I am looking to use ONR on my car while on holiday in summer and am considering a pop-up bucket to stow in the car that I can use in the process (no room for a normal bucket). 

There are several on the market, ranging from typically 5 litres to around 20 litres.

As I currently have no ONR experience I'm not sure how much water I can expect to get through on my Volvo V70 (I get through over 20 litres on a normal wash). The climate will be mainly hot and likely dusty.

I know I can refill the bucket if I get a smaller one, but would rather get a more appropriate size to begin with. 

What are people's experiences with water usage and ONR? Would a 20 litre bucket be preferable to a 10 litre bucket (no grit guards either)?

Any advice greatly appreciated.

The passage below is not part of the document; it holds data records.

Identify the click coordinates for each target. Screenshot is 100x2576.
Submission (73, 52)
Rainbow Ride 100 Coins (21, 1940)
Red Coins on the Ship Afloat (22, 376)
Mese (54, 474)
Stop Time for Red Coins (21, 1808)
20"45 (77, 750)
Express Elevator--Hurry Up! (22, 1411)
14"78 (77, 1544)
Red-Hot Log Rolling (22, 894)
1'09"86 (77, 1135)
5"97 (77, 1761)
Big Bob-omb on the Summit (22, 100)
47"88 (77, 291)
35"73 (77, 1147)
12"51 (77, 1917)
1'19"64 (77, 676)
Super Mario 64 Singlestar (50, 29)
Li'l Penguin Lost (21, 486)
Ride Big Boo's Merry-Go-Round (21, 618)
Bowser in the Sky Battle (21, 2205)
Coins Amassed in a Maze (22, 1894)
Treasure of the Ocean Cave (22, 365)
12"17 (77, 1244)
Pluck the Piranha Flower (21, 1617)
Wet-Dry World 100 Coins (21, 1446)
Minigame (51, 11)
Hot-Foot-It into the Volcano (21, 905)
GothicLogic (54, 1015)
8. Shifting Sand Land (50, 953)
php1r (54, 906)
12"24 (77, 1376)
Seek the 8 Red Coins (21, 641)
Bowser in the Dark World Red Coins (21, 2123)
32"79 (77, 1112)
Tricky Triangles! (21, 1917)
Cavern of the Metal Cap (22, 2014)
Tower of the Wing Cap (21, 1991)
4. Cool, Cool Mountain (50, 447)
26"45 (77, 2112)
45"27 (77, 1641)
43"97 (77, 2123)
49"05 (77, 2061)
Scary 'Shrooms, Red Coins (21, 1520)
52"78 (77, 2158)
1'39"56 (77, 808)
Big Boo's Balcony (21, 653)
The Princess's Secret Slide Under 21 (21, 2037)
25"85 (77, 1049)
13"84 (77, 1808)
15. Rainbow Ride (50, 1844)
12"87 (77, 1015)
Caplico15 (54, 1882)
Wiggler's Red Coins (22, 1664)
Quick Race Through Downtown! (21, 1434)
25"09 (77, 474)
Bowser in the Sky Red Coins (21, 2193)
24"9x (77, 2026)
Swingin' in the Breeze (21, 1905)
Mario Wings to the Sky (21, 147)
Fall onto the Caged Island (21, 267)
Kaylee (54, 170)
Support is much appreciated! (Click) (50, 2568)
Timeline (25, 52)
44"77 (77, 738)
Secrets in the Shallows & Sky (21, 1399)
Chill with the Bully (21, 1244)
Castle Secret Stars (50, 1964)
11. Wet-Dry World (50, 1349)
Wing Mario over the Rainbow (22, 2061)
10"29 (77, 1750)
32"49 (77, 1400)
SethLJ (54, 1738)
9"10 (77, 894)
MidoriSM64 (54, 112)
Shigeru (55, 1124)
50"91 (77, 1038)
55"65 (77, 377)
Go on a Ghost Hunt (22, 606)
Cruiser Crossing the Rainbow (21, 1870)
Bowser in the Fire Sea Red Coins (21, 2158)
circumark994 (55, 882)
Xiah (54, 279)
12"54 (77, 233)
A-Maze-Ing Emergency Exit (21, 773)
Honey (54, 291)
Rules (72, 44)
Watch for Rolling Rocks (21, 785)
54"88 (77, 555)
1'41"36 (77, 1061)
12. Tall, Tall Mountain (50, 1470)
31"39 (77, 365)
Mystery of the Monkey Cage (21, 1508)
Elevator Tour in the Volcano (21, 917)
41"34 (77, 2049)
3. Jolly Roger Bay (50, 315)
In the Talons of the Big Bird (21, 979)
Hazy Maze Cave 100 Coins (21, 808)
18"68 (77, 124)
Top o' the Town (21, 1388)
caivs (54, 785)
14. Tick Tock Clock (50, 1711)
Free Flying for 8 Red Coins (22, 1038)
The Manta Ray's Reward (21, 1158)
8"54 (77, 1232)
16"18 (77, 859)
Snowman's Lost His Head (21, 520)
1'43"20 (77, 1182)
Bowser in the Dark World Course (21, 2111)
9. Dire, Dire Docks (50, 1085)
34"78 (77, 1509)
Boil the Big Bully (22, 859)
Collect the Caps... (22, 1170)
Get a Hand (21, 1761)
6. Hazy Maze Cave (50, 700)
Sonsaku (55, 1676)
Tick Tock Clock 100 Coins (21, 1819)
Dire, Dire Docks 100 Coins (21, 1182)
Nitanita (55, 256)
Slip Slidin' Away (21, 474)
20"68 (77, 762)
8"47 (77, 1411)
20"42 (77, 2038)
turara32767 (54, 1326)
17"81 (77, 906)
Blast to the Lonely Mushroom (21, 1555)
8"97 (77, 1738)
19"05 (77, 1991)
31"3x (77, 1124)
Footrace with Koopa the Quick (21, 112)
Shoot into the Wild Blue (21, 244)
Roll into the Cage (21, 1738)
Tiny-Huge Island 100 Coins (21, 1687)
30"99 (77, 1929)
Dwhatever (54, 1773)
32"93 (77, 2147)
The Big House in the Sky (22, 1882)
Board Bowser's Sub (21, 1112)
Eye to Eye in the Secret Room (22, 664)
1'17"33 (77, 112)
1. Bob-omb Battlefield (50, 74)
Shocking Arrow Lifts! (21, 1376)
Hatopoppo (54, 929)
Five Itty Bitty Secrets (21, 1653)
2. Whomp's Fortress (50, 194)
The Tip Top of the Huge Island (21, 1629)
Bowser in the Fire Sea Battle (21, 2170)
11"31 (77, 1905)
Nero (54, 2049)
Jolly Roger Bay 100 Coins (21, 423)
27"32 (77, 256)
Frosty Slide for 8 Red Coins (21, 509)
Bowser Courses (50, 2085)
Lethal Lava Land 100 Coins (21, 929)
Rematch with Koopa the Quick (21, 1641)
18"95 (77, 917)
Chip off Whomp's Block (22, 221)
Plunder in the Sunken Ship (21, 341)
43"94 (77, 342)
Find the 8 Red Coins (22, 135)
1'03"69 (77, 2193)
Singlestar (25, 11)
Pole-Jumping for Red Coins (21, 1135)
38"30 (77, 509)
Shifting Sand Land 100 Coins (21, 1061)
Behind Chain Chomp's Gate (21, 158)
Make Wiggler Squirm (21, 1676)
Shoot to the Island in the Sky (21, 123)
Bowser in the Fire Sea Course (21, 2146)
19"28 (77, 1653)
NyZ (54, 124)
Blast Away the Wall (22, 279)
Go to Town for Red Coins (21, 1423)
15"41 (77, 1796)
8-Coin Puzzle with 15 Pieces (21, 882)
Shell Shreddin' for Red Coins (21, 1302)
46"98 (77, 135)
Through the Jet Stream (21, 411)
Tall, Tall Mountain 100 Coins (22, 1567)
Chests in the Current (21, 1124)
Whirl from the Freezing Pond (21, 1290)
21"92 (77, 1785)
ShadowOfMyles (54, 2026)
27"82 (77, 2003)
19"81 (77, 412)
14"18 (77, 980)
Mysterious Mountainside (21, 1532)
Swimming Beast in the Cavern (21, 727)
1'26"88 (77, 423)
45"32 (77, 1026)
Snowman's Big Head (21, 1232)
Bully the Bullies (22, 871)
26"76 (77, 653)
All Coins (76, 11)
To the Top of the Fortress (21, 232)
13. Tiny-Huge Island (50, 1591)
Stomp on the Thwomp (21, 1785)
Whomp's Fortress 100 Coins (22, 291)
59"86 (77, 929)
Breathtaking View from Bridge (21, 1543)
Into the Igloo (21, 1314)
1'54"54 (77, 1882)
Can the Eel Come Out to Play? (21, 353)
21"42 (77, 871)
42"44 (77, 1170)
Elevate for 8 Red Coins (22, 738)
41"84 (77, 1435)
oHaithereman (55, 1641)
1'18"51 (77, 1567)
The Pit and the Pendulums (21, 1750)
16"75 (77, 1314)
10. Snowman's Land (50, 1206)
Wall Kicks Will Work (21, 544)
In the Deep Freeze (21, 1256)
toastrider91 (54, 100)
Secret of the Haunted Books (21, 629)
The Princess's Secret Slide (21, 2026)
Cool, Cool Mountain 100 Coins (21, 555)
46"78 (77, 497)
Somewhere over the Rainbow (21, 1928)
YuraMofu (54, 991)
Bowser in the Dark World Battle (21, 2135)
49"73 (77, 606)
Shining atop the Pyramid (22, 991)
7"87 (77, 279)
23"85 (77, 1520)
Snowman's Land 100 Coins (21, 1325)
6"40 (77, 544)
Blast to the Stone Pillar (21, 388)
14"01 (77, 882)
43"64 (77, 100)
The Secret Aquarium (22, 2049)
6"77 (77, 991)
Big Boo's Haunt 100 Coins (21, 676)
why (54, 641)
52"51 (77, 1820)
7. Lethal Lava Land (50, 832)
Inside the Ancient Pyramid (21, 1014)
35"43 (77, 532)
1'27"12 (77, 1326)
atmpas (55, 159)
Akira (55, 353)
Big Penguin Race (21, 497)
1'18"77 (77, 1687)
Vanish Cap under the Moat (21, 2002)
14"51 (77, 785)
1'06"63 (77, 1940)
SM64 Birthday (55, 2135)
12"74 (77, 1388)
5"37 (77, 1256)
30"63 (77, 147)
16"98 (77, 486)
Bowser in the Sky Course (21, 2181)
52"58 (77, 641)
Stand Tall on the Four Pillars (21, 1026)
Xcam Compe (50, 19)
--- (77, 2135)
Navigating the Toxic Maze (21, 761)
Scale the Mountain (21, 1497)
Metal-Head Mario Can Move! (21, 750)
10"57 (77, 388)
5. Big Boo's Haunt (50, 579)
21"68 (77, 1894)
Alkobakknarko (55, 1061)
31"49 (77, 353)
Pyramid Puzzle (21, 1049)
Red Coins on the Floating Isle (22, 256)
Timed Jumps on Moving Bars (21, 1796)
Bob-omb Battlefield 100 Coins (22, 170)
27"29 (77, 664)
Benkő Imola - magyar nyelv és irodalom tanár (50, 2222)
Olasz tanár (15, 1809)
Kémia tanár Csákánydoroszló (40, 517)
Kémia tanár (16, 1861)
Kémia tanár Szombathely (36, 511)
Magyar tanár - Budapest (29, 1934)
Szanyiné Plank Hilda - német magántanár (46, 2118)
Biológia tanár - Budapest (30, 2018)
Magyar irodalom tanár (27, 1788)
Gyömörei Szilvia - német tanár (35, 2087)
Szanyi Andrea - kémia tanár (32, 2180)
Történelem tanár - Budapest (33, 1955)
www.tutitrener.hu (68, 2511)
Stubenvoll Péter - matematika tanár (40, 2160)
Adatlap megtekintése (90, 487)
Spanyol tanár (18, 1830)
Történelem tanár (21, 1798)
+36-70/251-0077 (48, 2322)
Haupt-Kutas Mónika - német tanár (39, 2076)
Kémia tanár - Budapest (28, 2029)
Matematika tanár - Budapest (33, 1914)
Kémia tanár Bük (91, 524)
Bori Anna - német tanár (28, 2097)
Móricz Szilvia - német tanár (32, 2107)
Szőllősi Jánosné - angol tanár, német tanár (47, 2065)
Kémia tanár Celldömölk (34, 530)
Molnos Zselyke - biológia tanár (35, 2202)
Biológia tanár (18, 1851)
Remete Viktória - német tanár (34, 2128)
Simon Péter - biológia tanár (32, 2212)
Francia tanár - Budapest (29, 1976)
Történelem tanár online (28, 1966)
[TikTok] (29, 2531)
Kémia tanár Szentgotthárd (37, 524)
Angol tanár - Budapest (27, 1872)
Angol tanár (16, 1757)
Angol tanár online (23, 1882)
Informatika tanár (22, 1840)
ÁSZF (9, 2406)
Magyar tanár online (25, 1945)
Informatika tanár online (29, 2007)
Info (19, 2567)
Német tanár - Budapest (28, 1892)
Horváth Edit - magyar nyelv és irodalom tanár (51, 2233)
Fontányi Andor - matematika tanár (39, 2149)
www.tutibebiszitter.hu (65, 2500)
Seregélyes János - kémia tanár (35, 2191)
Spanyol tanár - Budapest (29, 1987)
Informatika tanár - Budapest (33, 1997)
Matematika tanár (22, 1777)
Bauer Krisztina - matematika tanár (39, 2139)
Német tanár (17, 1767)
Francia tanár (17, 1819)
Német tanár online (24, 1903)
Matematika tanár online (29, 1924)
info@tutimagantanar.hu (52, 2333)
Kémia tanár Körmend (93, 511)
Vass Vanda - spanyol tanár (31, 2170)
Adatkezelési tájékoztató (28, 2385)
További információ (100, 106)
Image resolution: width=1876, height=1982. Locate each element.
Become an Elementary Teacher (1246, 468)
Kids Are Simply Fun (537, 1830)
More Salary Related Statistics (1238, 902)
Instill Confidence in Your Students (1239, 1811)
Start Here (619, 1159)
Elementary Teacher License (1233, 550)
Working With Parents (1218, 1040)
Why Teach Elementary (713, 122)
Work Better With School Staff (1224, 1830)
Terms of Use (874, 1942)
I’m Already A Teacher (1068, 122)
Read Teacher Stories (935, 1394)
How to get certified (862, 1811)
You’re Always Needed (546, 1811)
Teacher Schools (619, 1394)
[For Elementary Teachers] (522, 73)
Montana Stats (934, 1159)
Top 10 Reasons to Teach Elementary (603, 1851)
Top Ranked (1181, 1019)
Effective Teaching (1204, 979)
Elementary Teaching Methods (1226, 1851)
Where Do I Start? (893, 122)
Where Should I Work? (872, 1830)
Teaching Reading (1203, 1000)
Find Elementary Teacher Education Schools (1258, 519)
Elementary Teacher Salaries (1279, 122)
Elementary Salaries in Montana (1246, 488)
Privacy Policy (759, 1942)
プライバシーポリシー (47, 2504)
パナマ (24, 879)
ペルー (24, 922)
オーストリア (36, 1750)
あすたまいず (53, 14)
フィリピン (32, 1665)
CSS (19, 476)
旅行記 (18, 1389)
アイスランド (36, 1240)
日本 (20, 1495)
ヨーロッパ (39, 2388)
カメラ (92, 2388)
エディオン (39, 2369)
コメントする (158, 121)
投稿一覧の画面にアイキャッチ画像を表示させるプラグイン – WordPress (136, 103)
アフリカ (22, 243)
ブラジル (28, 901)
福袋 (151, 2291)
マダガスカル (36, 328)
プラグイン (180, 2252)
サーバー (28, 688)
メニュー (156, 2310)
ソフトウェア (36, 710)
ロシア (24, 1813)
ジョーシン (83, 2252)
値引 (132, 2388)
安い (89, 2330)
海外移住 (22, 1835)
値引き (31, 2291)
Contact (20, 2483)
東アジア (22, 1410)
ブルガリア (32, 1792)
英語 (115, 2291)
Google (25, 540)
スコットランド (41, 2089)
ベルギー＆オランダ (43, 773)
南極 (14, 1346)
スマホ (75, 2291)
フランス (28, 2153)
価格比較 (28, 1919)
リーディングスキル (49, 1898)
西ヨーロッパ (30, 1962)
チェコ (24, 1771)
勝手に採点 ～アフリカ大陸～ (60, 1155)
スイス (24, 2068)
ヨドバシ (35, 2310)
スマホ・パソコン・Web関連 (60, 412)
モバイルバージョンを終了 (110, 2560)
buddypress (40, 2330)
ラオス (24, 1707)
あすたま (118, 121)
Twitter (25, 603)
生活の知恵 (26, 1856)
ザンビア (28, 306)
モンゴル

Thanks.


----------



## m1pui (Jul 24, 2009)

I've considered but not used one of the collapsible buckets before, so this is just my thoughts. They're kept up by the water inside, so as you use the water it's going to end up collapsing on itself. I don't totally see how that will work for washing the car,

I use about 5-6 litres of water in the wash bucket to do a car, but I tend to put about 12-15 litres in the bucket. That covers me for doing wheels, if the car needs an extra pass and also means I'm never too close to the bottom of the bucket (and the dirt).

Take a proper bucket and you should be able to stuff it with all the products and cloths you need, which you'd have to find room for anyway if you used a collapsible bucket.

Of just don't and enjoy the holiday.


----------



## Suba (Feb 2, 2013)

Just so I don't sound too sad, the reason for taking stuff is that last year the car had to be parked under a tree and picked up a huge amount of sap. With black paint and southern France this would bake on... So I rinsed it off each day but again weather was so warm that car dried and then had water spots. 

My thinking is use ONR for a quick wash but taking as little washing stuff as possible (mainly as not enough room in the car!!)


----------